How geometry solves architectural problems for bees and wasps

Honeybees and yellow jackets don’t look much like mathematicians — for one thing, they’re smaller. But collectively, the insects can solve a common architectural conundrum using a geometric solution that they evolved independently of each other.

As their colonies grow, these bees and wasps eventually need to increase the size of the hexagonal cells that make up their nests. But nest material is expensive, and it’s hard to efficiently combine hexagons of different sizes into a single continuous array. Both the honeybees and wasps have solved this problem by mixing in some pairs of five-sided and seven-sided cells, which bridge the gap between different sizes of the six-sided hexagons, researchers report July 27 in PLOS Biology. This fix is close to the optimal solution to this problem, the team says.

“We’ve known for a long time that the hexagonal comb bees and wasps use is the most efficient, stable shape,” says Lewis Bartlett, a honeybee biologist at the University of Georgia in Athens who was not involved with the study. “But mixing different-sized hexagons is tricky.”

Social insect colonies, like those of honeybees and some wasps, are run by female workers who raise the offspring of their mother, the queen. They do this in hexagonal cells that honeybees build out of wax and wasps construct from paper (SN: 9/2/21). At a certain point in its life cycle, the colony needs to switch from raising workers to raising reproductives, like males and new queens. These reproductives are often bigger than the workers, which means the hexagonal cells need to get bigger too.

“Think of someone tiling your bathroom floor,” says Michael Smith, a biologist at Auburn University in Alabama. “If you have two different sizes of hexagons, and you’re going to group the small ones on one side and the big ones on the other side, you’re inherently going to have some kind of an issue when you try to fit them together.”

To figure out how bees and wasps solve this tiling puzzle, Smith and colleagues analyzed 115 images of colonies of five species of honeybee (Apis mellifera, A. cerana, A. dorsata, A. florea and A. andreniformis), four species of Vespula wasp (V. vulgaris, V. maculifrons, V. flavopilosa and V. shidai), commonly known in North America as yellow jackets, and one species of paper wasp (Metapolybia mesoamerica).

Using an automated image analysis tool developed by team member Kirstin Petersen, a roboticist at Cornell University, the scientists extracted data from 22,745 cells such as lengths of cell walls and how many neighbors each cell has. (Smith also verified the data for each one of the cells by hand. “I was the unfortunate sap,” he says, “but I was also happy to do that.”)

The automated tool allowed the team to get data from irregular cells that aren’t perfect hexagons, which many scientists had ignored due to the difficulty of measuring them manually. These seemingly misshapen cells turned out to be anything but.

When transitioning from small worker cells to big reproductive cells, all the bees and wasps built pairs of adjoining five-sided and seven-sided cells to bridge the gap. A five-seven pairing has the same number of open sides as a pair of hexagons — both types of conjoined pairs have 10 sides available to connect to other cells — so it doesn’t disrupt the pattern. And the larger size of the seven-sided cell allows the bees and wasps to seamlessly start making larger hexagons on the other side of it. “They’re always building the five-sided cell first, and then the seven-sided cell,” Smith says.

Colleague Nils Napp, a computer scientist at Cornell University, designed a mathematical model of this strategy and found that what the bees and wasps are doing is close to the optimal geometric solution.

The most efficient way to build an array of shapes such that each cell is big enough to raise a baby bee or wasp can be represented by a Delaunay triangulation. Imagine a sheet of paper marked with dozens of dots. Then, fill the sheet with triangles by connecting only neighboring dots. Finally, around each triangle, draw a circle that touches each corner. In the layout of a Delaunay triangulation, no dot is inside any of those circles. Drawing additional lines that connect centers of neighboring circles produces a tiling of polygons, much like the latticework of hexagons found in the bee and wasp nests.
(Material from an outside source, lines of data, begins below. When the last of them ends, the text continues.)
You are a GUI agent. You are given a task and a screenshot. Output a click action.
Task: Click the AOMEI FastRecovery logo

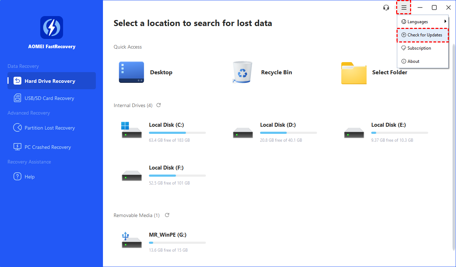click(x=52, y=27)
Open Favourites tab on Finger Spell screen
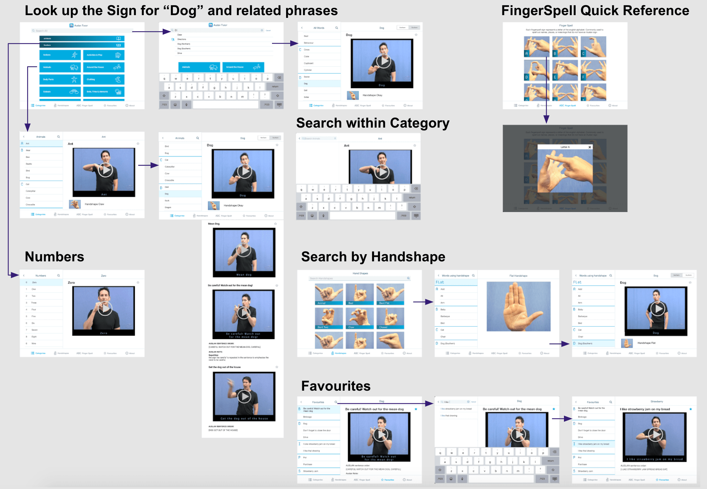Image resolution: width=707 pixels, height=489 pixels. (x=592, y=106)
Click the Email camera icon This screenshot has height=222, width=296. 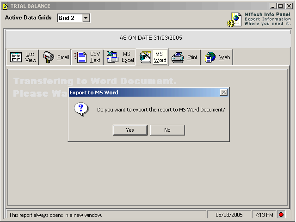49,57
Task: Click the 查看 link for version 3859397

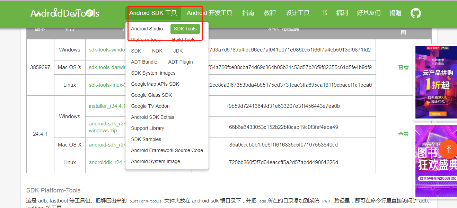Action: (x=403, y=67)
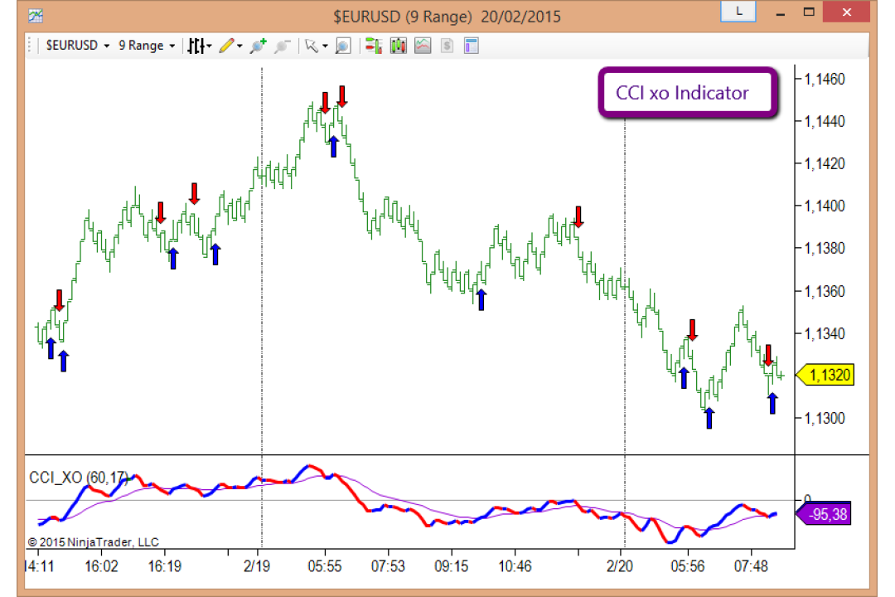Open the chart properties icon

coord(471,46)
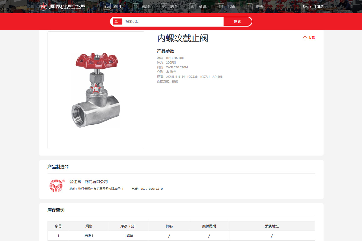Click the 供需 supply-demand icon

[x=249, y=6]
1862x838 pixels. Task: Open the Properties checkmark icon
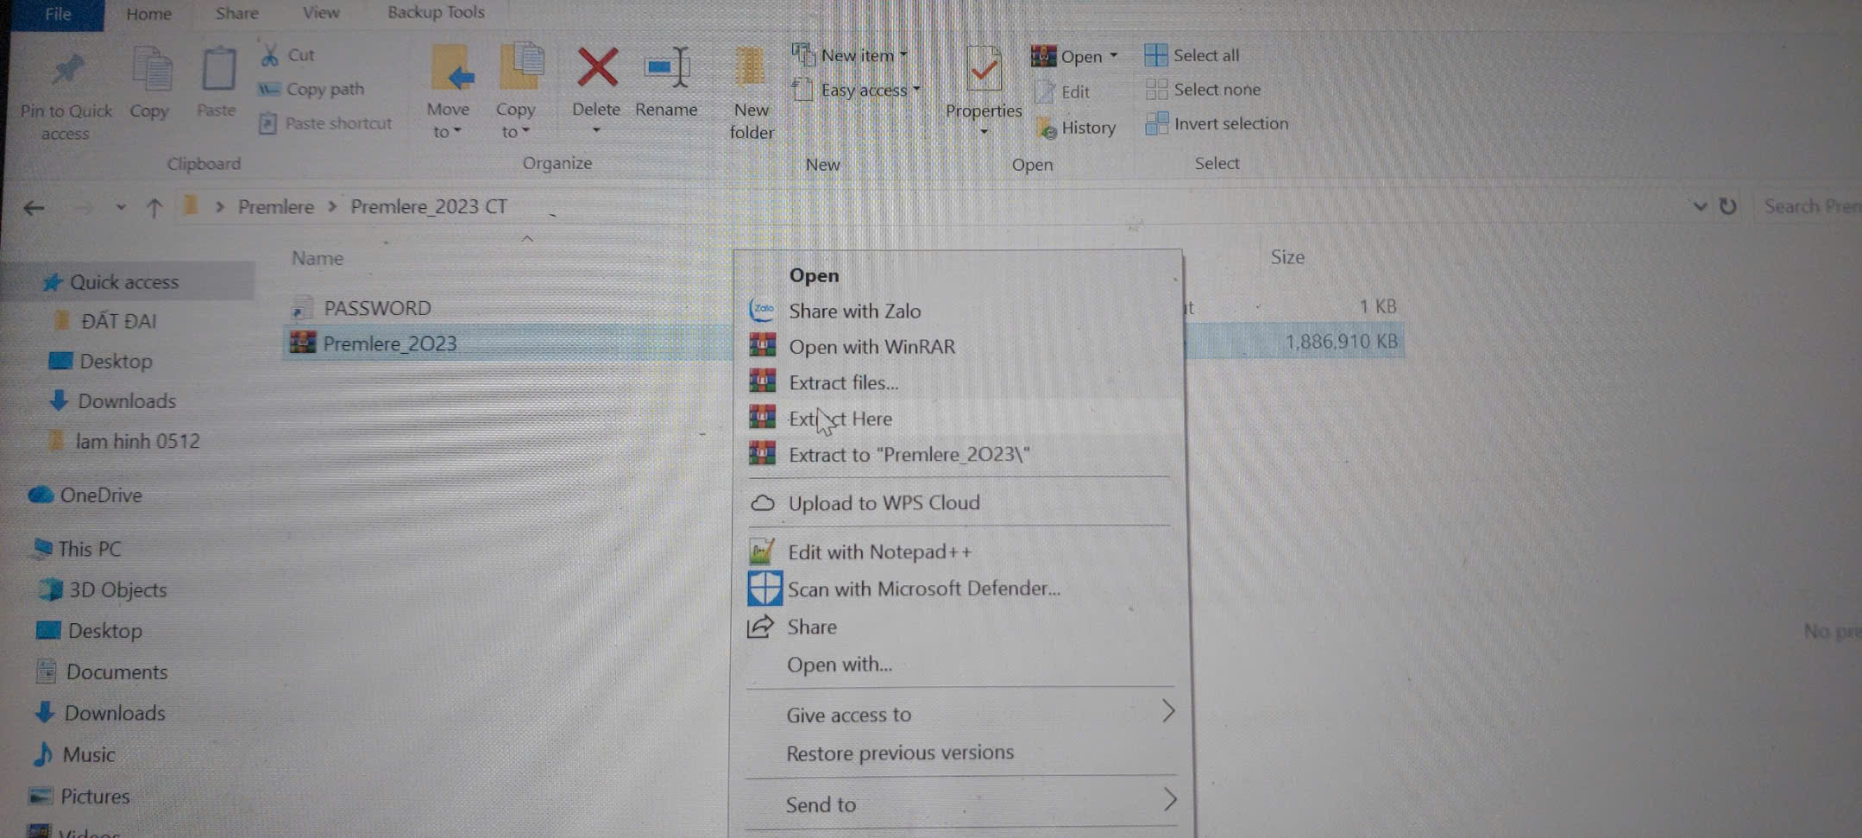[x=983, y=71]
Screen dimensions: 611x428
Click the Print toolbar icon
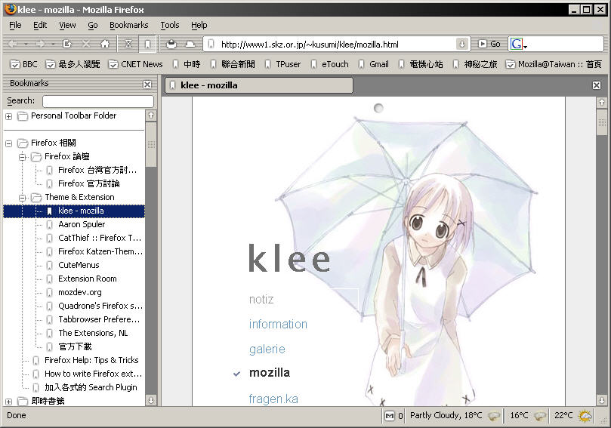tap(171, 44)
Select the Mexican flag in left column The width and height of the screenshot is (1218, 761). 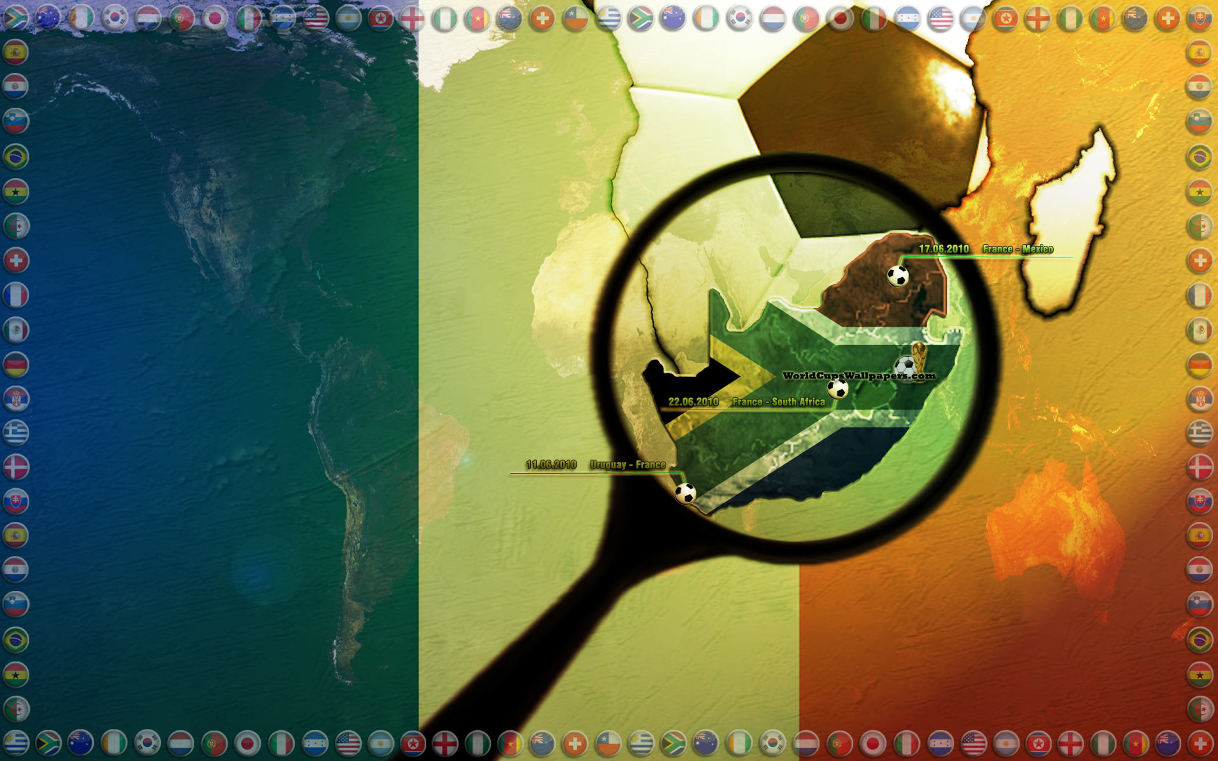tap(16, 330)
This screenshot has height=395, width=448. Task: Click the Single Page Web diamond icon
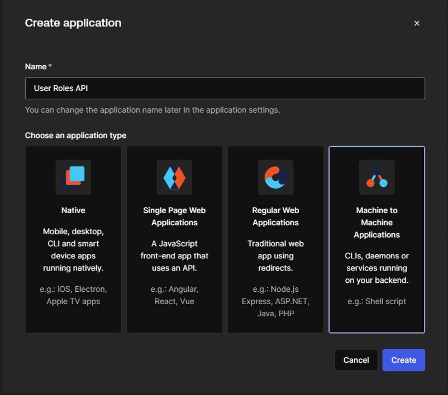pyautogui.click(x=174, y=177)
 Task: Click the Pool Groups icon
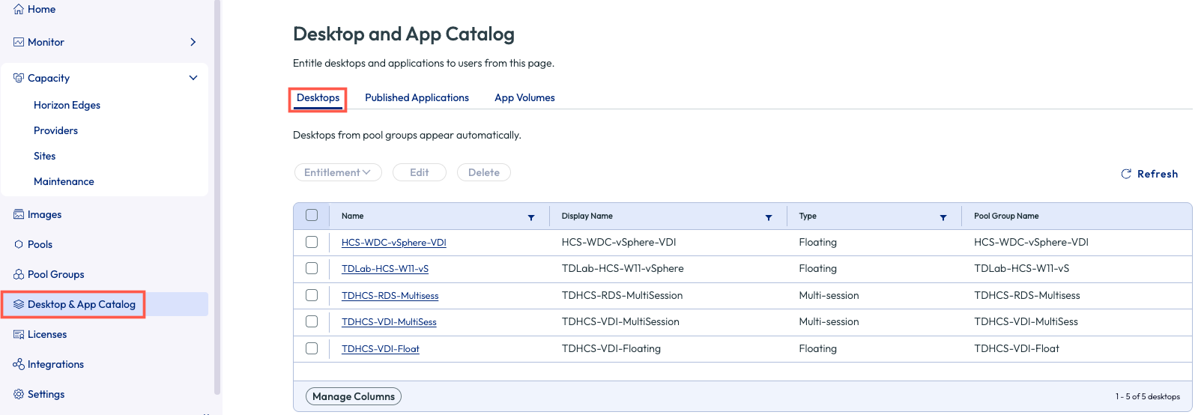(19, 274)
Napp’s model shows that adding bigger hexagons to the nest slowly inches the whole array away from perfection, such that gaps may form or the workers may need to build an unusable cell to keep the nest together. The optimal thing to do is to add a five-seven pair just as the Delaunay condition is about to be violated. Across the bee and wasp species, about 85 percent of all nonhexagonal cells are in five-seven pairs, just like the model predicts.

The bees and wasps used in this study are separated by 179 million years of evolution and build their nests out of different materials. “But both evolved to use this five-seven rule for transitioning between hexagon sizes,” Bartlett says. “Evolution has a tendency to solve challenges optimally.”